BUN = blood urea nitrogen

Agents/Circumstances to Avoid

Untreated individuals with DBH deficiency should avoid hot environments, strenuous exercise, standing motionless, and dehydration.

Nephrotoxic drugs should be avoided.

Evaluation of Relatives at Risk

See Genetic Counseling for issues related to testing of at-risk relatives for genetic counseling purposes.

Pregnancy Management

The safety of using droxidopa during pregnancy has not been systematically evaluated, but its use appears justified considering that it is converted to norepinephrine, and that withholding treatment is likely to be riskier. At least three affected women have successfully given birth following uncomplicated deliveries while on droxidopa treatment [Scurrah et al 2002; I Biaggioni, personal observations].

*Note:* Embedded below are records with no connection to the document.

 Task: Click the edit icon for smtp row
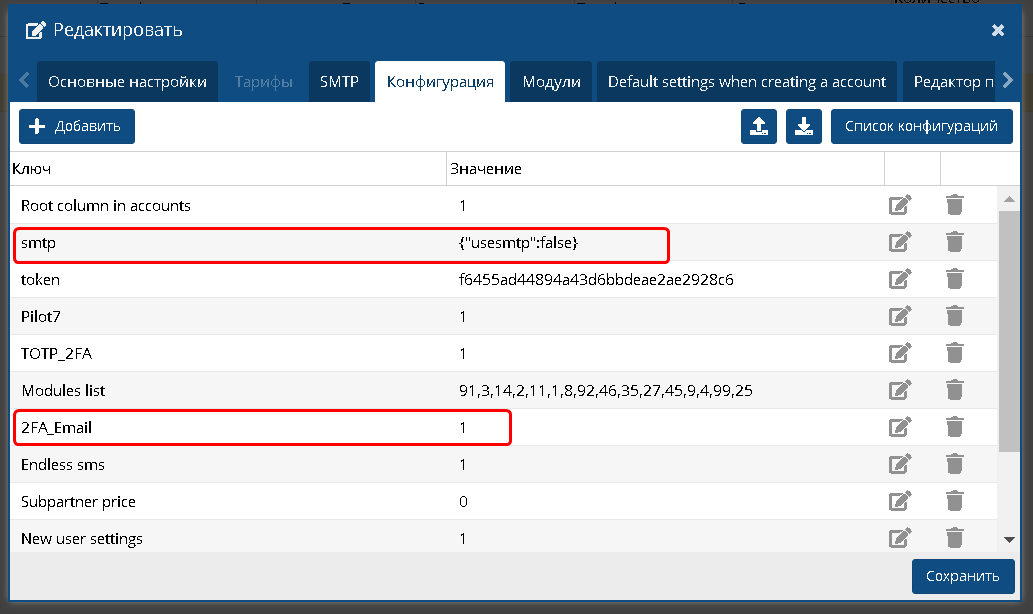tap(900, 242)
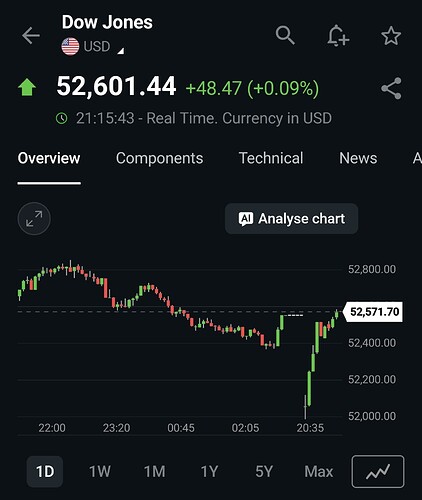Open the Components tab
422x500 pixels.
160,158
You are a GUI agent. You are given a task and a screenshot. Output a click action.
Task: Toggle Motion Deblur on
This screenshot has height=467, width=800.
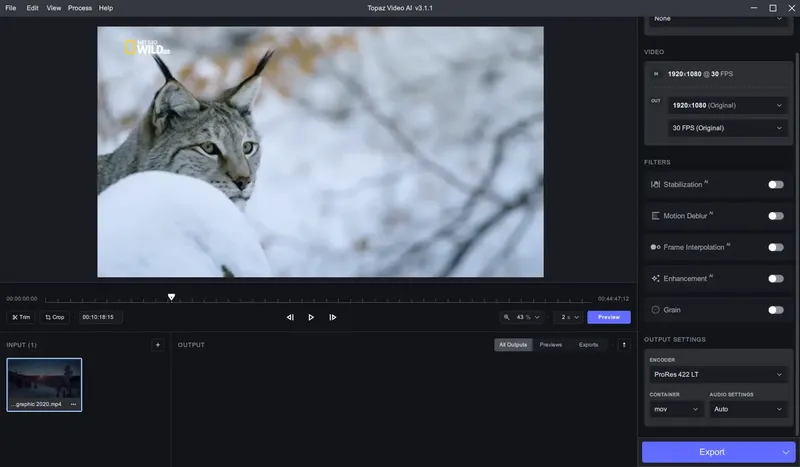pyautogui.click(x=776, y=216)
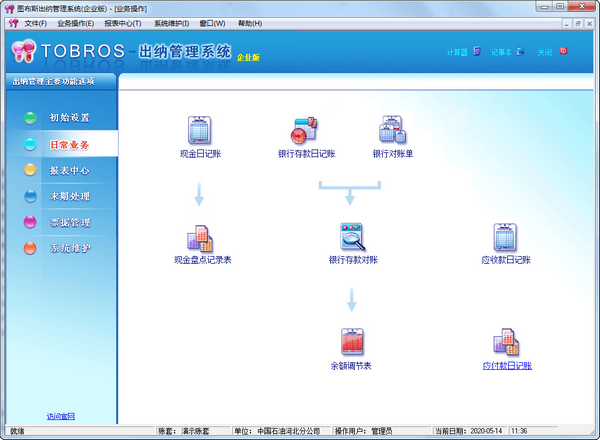The width and height of the screenshot is (600, 440).
Task: Switch to 报表中心 sidebar section
Action: (x=69, y=170)
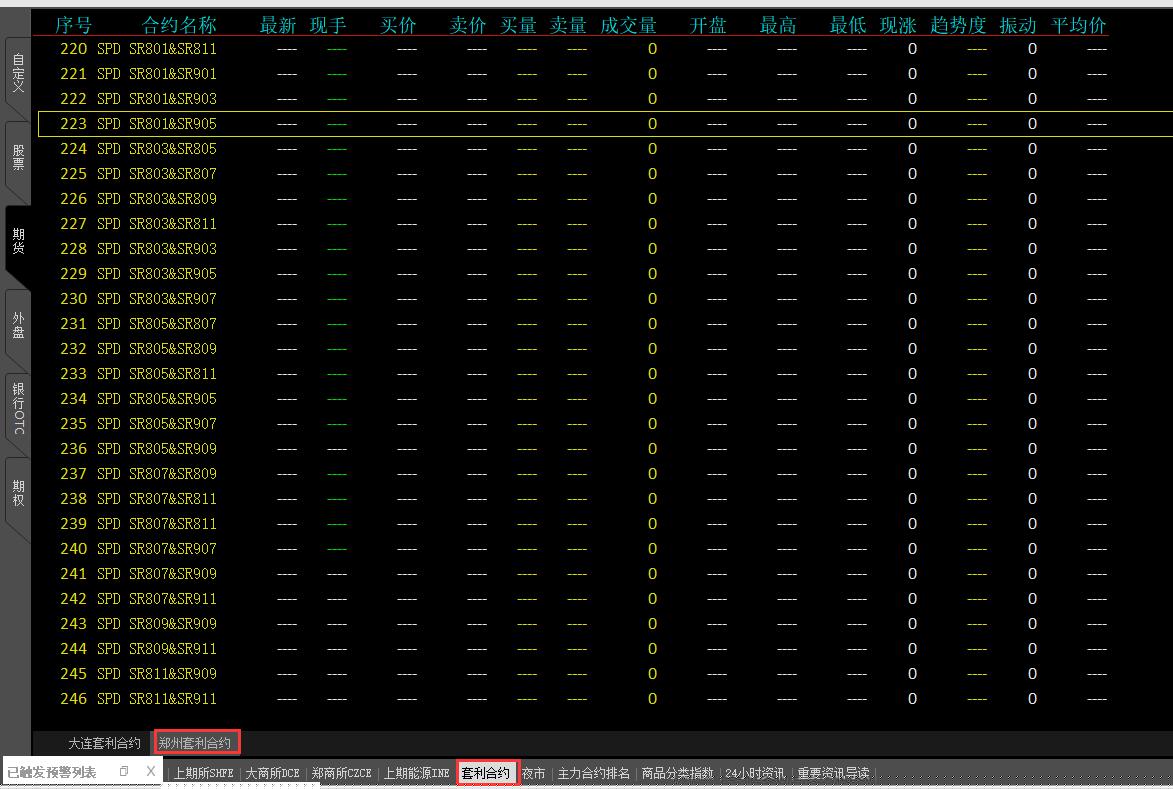Viewport: 1173px width, 789px height.
Task: Open the 夜市 tab
Action: 534,773
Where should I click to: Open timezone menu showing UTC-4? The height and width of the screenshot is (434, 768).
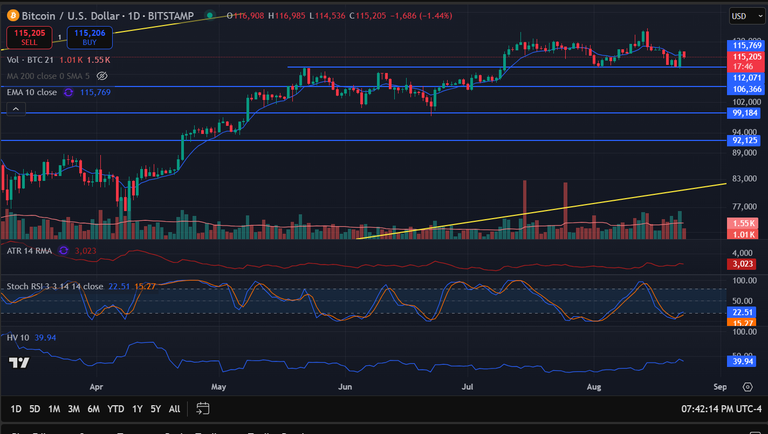721,409
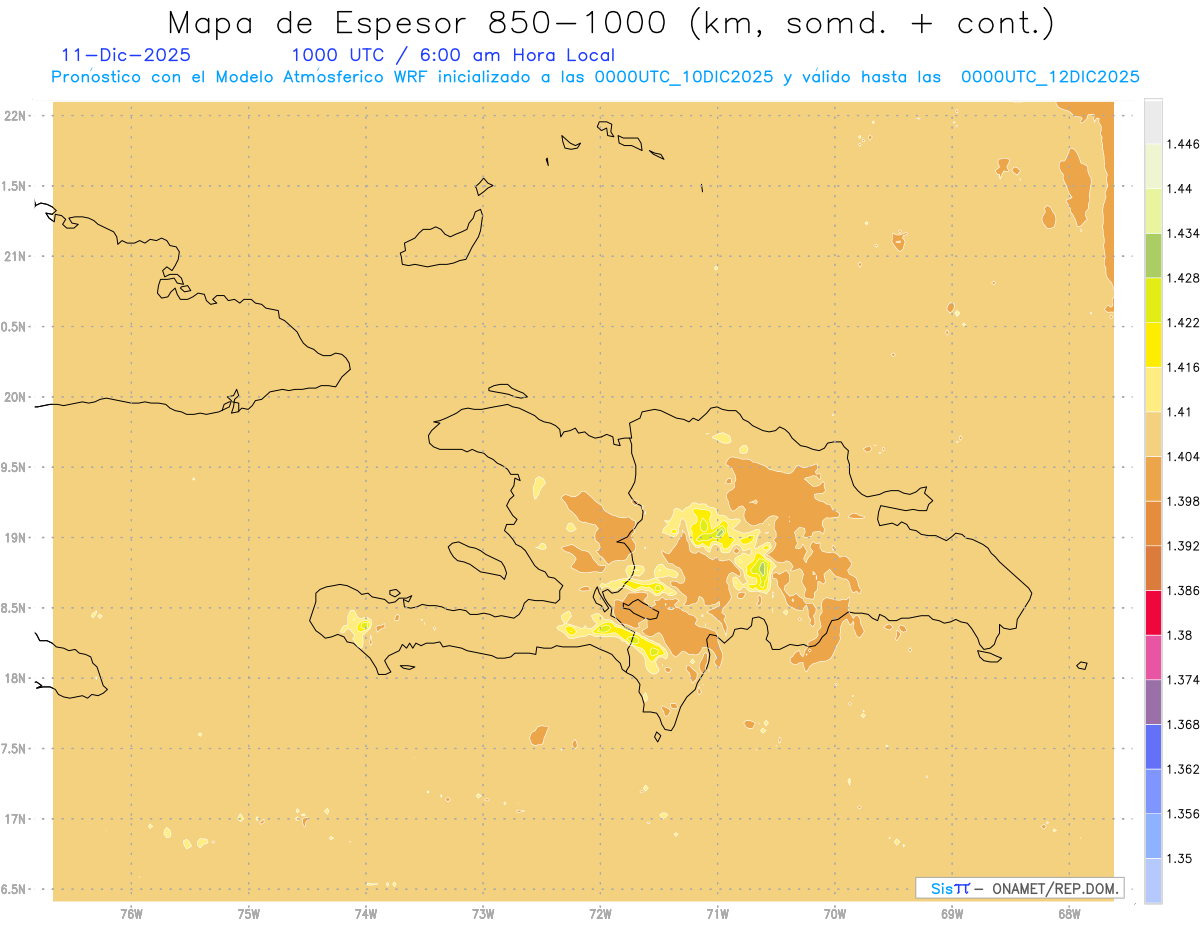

Despite the limited data available, continuing droxidopa treatment during pregnancy has been recommended [Wassenberg et al 2021]. It is recommended that affected pregnant women have their blood pressure monitored regularly throughout the pregnancy and delivery so that the droxidopa dose can be modified as needed. One or two extra doses of droxidopa should be available as needed at the time of delivery. Dose adjustment may also be required post partum.

The effects of maternal droxidopa therapy on the developing fetus have not been studied in humans; however, studies on pregnant animals do not suggest an increased risk for malformations in offspring. See MotherToBaby for further information on medication use during pregnancy.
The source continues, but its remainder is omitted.